Ai’s proprietary waveguides form the backbone of the company’s high sound quality offerings. While trying to overcome the myriad problems presented by high frequency reproduction in horns, one of the key advances made was the development of a new theory of horn design now referred to as waveguides. Acoustic waveguides were first introduced to the industry through the work of Ai’s Dr. Earl Geddes (Acoustic Waveguide Theory. JAES Vol. 37, pp. 554-569 [1989 July/August]).

Waveguides provide well controlled high directivity at high frequencies. High directivity in loudspeakers is desirable because of the way loudspeakers interact with the room and how people perceive sound. The sound coming directly from the loudspeaker and reaching the ear is often considered to be the most critical. While this is partially true, the sound that is reflected around the room before reaching the ear is just as important, since it actually comprises most of what we hear as timbre or coloration. Some reflected sound is better than other. Sound arriving before a time threshold of approximately 10 to 20 milliseconds (depending on frequency) will confuse the human hearing mechanism and affect the quality of sound, typically the perceived image created by the loudspeakers. Sounds arriving beyond this threshold are interpreted by the brain as early reverberation, hich is a desirable aspect of a room’s contribution to the overall sound usually called spaciousness.

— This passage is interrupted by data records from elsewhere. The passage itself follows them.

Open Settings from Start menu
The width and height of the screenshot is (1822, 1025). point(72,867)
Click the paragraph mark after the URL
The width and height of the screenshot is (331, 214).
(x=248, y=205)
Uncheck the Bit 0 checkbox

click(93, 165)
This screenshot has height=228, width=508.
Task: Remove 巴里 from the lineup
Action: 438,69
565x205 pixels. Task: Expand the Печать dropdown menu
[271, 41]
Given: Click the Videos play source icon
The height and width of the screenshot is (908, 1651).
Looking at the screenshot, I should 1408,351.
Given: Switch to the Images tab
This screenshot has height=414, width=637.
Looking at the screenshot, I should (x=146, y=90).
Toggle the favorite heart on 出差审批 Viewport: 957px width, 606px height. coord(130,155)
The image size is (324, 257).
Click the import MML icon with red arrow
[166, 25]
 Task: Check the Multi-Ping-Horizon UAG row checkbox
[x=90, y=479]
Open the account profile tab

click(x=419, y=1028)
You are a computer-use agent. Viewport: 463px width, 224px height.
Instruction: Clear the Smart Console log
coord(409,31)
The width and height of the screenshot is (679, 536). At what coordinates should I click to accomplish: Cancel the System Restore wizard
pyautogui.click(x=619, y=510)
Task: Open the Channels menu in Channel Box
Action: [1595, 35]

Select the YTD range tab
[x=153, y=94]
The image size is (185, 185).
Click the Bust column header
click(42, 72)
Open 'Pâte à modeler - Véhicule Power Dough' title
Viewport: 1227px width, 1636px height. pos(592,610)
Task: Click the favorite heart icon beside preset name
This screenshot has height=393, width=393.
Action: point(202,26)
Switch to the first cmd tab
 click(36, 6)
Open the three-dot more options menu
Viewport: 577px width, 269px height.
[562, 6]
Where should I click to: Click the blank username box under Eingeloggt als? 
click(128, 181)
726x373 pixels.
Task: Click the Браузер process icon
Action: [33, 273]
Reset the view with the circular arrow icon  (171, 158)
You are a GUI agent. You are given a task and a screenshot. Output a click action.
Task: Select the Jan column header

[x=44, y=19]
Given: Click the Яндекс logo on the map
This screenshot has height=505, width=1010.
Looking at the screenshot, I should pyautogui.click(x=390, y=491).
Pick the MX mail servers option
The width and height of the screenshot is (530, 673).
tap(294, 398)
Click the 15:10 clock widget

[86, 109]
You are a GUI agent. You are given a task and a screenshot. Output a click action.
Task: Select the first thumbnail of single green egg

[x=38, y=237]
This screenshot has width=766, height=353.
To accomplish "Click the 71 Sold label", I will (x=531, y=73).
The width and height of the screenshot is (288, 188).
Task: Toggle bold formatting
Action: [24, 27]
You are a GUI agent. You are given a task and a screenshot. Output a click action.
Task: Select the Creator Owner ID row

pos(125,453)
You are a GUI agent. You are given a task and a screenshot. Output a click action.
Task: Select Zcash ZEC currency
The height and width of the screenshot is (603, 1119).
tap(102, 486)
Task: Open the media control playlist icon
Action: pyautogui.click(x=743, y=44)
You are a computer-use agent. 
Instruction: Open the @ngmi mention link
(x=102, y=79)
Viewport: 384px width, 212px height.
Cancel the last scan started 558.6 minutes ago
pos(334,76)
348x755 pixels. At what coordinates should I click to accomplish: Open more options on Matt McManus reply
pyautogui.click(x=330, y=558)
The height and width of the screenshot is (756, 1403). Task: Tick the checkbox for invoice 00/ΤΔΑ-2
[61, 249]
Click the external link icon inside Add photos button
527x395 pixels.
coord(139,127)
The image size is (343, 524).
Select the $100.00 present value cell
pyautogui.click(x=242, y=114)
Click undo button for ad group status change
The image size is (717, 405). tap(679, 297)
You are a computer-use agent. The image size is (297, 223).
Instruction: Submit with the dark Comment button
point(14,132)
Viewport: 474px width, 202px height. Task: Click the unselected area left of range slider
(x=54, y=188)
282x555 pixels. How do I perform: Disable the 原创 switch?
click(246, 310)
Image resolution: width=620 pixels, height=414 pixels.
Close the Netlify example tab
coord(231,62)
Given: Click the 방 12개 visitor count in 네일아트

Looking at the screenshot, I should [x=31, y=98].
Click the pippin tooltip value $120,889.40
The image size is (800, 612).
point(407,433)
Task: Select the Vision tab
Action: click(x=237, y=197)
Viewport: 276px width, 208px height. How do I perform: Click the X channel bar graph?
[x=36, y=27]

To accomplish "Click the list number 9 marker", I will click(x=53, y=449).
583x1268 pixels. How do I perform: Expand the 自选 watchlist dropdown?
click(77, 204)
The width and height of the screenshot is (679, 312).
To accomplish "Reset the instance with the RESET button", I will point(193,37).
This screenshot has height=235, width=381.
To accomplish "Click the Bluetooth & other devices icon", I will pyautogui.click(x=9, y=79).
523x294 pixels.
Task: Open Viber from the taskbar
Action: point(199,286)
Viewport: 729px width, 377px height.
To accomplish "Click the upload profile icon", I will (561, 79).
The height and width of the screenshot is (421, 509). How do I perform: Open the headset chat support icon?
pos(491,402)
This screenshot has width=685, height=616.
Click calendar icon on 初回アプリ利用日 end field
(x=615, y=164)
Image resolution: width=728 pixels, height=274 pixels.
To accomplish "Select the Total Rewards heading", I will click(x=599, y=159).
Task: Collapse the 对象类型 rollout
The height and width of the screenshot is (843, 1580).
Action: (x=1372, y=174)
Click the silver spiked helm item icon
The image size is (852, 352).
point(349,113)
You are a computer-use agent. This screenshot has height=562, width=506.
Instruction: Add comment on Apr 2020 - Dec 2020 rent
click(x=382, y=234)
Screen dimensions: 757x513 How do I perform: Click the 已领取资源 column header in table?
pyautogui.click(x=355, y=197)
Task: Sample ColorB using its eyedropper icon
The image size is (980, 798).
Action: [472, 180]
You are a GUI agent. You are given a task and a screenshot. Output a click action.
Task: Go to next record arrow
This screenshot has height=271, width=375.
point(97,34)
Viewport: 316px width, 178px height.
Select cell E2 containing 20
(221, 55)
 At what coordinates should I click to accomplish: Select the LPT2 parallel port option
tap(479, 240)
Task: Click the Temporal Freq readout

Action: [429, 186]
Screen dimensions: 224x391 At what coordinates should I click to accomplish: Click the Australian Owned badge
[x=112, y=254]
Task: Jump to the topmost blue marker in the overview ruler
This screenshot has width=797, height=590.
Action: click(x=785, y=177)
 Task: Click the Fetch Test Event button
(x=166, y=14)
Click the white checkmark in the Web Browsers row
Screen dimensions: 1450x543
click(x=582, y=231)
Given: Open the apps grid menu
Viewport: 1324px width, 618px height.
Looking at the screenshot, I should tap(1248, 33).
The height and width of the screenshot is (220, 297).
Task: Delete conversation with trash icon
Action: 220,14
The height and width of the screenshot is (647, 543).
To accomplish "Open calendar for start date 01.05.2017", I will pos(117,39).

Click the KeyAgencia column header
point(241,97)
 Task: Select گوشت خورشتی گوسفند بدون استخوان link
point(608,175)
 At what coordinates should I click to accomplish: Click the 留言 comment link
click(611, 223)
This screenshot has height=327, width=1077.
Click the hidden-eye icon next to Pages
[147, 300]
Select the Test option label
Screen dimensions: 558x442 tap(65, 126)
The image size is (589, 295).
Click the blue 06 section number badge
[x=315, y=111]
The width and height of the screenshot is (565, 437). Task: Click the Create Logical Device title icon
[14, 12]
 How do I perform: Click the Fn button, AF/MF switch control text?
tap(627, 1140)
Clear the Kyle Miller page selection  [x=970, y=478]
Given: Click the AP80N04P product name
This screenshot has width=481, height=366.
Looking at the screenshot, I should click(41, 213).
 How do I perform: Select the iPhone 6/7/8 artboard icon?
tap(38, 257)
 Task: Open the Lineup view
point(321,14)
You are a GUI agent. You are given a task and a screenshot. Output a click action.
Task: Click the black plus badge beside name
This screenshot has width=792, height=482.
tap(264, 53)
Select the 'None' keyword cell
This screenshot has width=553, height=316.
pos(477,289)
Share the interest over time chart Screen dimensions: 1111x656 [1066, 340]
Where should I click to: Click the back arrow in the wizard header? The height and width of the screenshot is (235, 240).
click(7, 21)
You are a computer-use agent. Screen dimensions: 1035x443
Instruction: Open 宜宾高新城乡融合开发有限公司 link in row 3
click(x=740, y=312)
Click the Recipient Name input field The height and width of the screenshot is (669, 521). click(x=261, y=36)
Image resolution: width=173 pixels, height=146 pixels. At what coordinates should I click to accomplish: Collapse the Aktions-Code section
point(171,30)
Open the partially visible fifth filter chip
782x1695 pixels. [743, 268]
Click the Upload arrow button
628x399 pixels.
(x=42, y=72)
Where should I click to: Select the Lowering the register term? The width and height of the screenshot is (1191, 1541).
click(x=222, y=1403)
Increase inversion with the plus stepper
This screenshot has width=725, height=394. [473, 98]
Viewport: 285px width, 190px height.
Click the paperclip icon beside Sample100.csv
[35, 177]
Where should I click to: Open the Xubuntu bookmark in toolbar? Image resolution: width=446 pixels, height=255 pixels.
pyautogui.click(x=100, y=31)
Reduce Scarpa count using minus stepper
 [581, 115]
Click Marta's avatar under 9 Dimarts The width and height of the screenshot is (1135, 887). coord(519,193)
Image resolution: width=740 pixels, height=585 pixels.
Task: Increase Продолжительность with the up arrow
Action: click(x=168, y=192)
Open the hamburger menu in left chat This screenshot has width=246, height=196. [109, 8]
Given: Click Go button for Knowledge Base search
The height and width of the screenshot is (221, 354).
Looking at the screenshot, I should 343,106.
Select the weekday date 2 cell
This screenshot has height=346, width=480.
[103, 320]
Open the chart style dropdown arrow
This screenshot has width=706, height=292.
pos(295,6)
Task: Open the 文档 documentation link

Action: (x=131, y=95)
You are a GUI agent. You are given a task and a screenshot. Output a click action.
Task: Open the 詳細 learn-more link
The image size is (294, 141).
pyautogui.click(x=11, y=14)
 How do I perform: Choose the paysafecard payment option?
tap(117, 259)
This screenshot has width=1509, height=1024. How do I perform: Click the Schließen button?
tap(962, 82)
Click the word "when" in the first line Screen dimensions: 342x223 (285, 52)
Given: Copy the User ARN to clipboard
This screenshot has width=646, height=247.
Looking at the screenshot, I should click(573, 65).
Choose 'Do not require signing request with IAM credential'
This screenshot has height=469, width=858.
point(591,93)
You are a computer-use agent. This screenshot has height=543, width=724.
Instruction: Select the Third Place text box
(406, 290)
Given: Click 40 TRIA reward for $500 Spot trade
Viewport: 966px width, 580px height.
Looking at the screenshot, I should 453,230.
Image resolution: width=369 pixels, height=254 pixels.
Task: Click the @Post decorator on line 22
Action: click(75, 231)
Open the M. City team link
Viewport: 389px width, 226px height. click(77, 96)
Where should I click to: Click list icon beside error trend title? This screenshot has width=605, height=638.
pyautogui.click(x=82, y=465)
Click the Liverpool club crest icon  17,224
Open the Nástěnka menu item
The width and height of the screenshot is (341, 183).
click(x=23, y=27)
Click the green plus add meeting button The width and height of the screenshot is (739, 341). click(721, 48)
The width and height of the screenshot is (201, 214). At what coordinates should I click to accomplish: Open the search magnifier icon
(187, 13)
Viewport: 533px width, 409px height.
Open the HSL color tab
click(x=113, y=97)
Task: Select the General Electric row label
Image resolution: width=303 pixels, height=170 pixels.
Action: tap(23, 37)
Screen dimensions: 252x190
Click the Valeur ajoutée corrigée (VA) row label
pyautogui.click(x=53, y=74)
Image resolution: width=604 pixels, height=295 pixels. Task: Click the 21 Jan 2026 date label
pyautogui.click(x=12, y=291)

In order to lower the amount of reflected sound reaching the ear within this time threshold, it is desirable to have a loudspeaker with narrow directivity. Ai’s loudspeakers utilize waveguides that provide an even virtually flat coverage pattern that extends 22.5° from the loudspeaker’s front axis, forming a 45° arc. Beyond this, extending to a full 90° arc, the sound gradually tapers off in level to -6 db at 45°, and deviations from a flat response only occur outside of this angle and are down significantly in level.

This high directivity allows placement that reduces early reflections (when the loudspeaker is placed close to a side wall, for example). And because the sound gradually tapers off moving off axis, any reflections that do occur will be lower in level, reducing their negative effects. Equally important is that the offaxis sound closely matches the direct sound, hence the reverberant field in the room resembles the direct sound leading to a further increase in clarity.

While horns are normally used to provide high directivity, they usually achieve that directivity by using diffraction. Diffraction can be thought of as another type of (very early) reflection that creates a strong perceptual degradation of the sound quality. Diffraction, and higher order modes, are the main reason traditional horn loudspeakers have an objectionable sound quality. Higher order modes (HOM) are sound waves that propagate down a waveguide or horn non-axially. An easy way to envision this is to picture a two-dimensional horn with sound bouncing from one side to another on its way out. This sound, which travels a complex path, becomes delayed from the sound moving directly out of the waveguide. This delay is very short, falling within that 10 to 20 millisecond threshold, becoming another form of unwanted, very early reflection.

Reducing the level of HOM in Ai’s waveguides is accomplished by the use of a patented Refractive Waveguide PlugTM. This open cell foam plug absorbs some sound in the waveguide, but because the HOM travel a greater distance (side to side as opposed to straight out) through the waveguide, they are attenuated more by the foam than the sound passing straight through. The end result is a waveguide with the desirable characteristics of constant directivity and high sensitivity that does not suffer from the colorations that characterize other horn or waveguide designs, or more simply put, horns that do not sound like horns.